Training a model
The environments produced by this framework are standard
gymnasium environments that expose the usual
reset / step / action_space / observation_space
surface. Any RL library that consumes those should work.
Verification status:
Tested: Stable Baselines 3 via
sb3_ros_support(the primary path used in the paper experiments and inrl_training_validation).Likely works: plain Stable Baselines 3 without the support wrapper; hand-written training loops.
Unverified but expected to work: CleanRL, Tianshou, RLlib, Tensorforce. They each inspect a few env attributes (
spec,metadata,unwrapped, vector-env assumptions) that the proxy forwards correctly via__getattr__, but the full matrix hasn’t been exercised end-to-end.
uniros.make() returns a proxy that behaves like gym.Env
but runs the underlying env in a worker process. That’s the only
framework-specific detail; everything downstream is gymnasium-
shaped.
This page shows three increasingly involved options:
Option 1 — Plain Stable Baselines 3 — pure Stable Baselines 3 with no ROS-specific wrappers.
Option 2 — sb3_ros_support — the convenience layer that ships with this ecosystem (YAML config, ROS-aware paths, uniform train / save / load surface, HER ready for goal envs).
Option 3 — Any other gymnasium-compatible framework — pointers for using CleanRL, Tianshou, RLlib, or a custom loop.
For the dedicated joint-sim-and-real training pattern (Use Case C from the paper), see Joint sim + real training.
Option 1 — Plain Stable Baselines 3
The simplest possible training script. No YAML, no extra wrappers, just SB3 against a uniros-managed env.
#!/bin/python3
import rospy
from multiros.utils import gazebo_core
import uniros as gym
import rl_environments # registers gym IDs
from stable_baselines3 import SAC
if __name__ == "__main__":
gazebo_core.launch_gazebo(launch_roscore=True, gui=False)
rospy.init_node("rx200_reach_train_plain_sb3")
env = gym.make("RX200ReacherSim-v0")
model = SAC(
"MlpPolicy",
env,
learning_rate=3e-4,
buffer_size=1_000_000,
batch_size=256,
tensorboard_log="./tb_logs/",
verbose=1,
)
model.learn(total_timesteps=100_000)
model.save("rx200_reach_sac")
env.close()
This works because uniros.make returns an object that responds
to reset / step / close exactly like gym.Env.

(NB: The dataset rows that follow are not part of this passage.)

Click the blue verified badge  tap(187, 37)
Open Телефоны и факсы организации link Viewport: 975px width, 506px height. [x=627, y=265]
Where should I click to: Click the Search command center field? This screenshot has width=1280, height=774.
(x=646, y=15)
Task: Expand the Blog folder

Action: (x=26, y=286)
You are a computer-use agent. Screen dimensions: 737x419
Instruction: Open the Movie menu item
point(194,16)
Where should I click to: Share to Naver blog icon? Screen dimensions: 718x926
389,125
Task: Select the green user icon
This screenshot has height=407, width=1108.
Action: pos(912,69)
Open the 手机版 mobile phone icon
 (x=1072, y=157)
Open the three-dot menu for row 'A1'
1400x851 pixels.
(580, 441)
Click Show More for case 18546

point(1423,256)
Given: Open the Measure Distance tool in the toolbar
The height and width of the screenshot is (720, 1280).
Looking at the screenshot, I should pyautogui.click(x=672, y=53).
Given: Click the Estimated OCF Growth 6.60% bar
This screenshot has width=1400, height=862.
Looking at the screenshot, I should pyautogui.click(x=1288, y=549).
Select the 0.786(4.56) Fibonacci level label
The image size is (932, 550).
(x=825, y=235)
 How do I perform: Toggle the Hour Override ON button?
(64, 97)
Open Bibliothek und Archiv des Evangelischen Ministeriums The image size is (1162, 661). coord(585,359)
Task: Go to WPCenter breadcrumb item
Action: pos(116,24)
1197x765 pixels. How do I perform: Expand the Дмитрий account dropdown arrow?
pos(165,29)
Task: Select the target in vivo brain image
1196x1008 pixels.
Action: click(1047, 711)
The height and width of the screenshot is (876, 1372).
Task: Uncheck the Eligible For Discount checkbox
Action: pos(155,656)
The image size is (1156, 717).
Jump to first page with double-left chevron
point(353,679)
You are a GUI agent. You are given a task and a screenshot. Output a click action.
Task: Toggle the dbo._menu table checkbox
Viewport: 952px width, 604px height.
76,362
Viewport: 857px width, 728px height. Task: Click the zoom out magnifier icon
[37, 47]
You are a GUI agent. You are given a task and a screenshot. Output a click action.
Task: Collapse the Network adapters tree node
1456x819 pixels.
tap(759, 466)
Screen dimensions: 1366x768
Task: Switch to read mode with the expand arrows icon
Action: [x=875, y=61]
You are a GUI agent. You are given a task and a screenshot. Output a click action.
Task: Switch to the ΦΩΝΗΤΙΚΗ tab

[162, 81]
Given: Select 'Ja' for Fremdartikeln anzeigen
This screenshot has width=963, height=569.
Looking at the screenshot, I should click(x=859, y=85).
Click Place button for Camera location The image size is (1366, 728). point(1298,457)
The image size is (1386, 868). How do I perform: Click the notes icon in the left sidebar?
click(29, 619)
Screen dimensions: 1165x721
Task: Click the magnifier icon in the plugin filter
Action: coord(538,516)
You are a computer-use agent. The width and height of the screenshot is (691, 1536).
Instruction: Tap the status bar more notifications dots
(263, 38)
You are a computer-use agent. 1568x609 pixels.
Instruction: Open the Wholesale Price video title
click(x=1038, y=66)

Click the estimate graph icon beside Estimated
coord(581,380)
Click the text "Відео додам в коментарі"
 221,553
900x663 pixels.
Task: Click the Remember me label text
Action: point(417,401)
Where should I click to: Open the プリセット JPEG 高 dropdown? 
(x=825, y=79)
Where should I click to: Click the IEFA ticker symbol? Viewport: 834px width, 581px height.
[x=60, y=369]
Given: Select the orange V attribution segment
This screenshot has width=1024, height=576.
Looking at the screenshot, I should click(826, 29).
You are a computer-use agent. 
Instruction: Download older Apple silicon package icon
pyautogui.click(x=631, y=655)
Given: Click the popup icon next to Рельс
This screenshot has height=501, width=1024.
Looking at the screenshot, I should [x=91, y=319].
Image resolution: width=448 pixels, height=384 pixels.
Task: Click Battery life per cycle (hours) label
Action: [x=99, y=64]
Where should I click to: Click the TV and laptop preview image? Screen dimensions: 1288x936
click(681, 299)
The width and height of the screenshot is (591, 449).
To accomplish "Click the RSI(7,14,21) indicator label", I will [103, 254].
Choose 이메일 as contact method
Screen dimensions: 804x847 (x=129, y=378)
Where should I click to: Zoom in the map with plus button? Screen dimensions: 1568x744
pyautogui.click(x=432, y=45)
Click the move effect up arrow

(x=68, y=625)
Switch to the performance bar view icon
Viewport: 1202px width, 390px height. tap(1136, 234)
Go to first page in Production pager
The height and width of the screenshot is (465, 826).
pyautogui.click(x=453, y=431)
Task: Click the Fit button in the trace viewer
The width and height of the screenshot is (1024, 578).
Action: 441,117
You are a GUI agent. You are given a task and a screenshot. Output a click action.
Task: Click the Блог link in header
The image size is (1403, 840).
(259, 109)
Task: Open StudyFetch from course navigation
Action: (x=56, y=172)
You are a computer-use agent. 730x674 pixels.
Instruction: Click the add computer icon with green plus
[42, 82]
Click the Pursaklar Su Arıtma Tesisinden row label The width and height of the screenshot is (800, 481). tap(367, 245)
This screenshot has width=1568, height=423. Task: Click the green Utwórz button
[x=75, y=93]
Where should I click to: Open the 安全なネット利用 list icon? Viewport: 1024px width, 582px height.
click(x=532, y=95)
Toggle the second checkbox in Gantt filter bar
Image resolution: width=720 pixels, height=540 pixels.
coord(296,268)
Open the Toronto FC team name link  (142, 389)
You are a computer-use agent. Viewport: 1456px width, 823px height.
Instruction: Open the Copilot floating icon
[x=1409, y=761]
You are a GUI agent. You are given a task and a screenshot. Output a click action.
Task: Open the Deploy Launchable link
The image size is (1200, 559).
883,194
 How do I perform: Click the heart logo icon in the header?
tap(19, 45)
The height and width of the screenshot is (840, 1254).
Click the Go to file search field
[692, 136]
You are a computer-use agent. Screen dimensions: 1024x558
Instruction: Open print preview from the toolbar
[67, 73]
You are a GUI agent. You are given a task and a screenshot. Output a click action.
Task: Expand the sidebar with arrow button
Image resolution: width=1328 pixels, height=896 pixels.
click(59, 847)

SB3
doesn’t know or care about ROS.
Option 2 — sb3_ros_support
If your script already lives in a ROS package and you want config-driven training (so swapping PPO for SAC for TD3 is a YAML edit, not a code rewrite), sb3_ros_support API reference adds:
A
BasicModelbase class and one subclass per algorithm —PPO,A2C,DDPG,TD3,SAC,DQN, plus their goal-conditioned*_GOALvariants for HER.YAML-driven hyperparameter loading via
ros_load_yaml.Convenient
train/save_model/load_trained_model/predictsurface that wraps the underlying SB3 model.
#!/bin/python3
import rospy
from multiros.utils import gazebo_core
import uniros as gym
import rl_environments
from sb3_ros_support.td3 import TD3
if __name__ == "__main__":
gazebo_core.launch_gazebo(launch_roscore=True, gui=False)
rospy.init_node("rx200_reach_train_sim")
env = gym.make("RX200ReacherSim-v0")
env.reset()
# YAML config lives inside the rl_training_validation package's
# ``config/`` directory. Replace the filename for SAC, PPO, etc.
pkg_path = "rl_training_validation"
model = TD3(
env,
save_model_path="/models/td3/",
log_path="/logs/td3/",
model_pkg_path=pkg_path,
config_file_pkg=pkg_path,
config_filename="rx200_reacher_td3.yaml",
)
model.train()
model.save_model()
env.close()
Working examples live under
rl_training_validation/src/rl_training_validation/rx200/reach/:
rx200_reach_train_sim.py/rx200_reach_validate_sim.pyrx200_reach_train_real.py/rx200_reach_validate_real.py
See sb3_ros_support API reference for the full algorithm list, and rl_training_validation API reference for the working scripts.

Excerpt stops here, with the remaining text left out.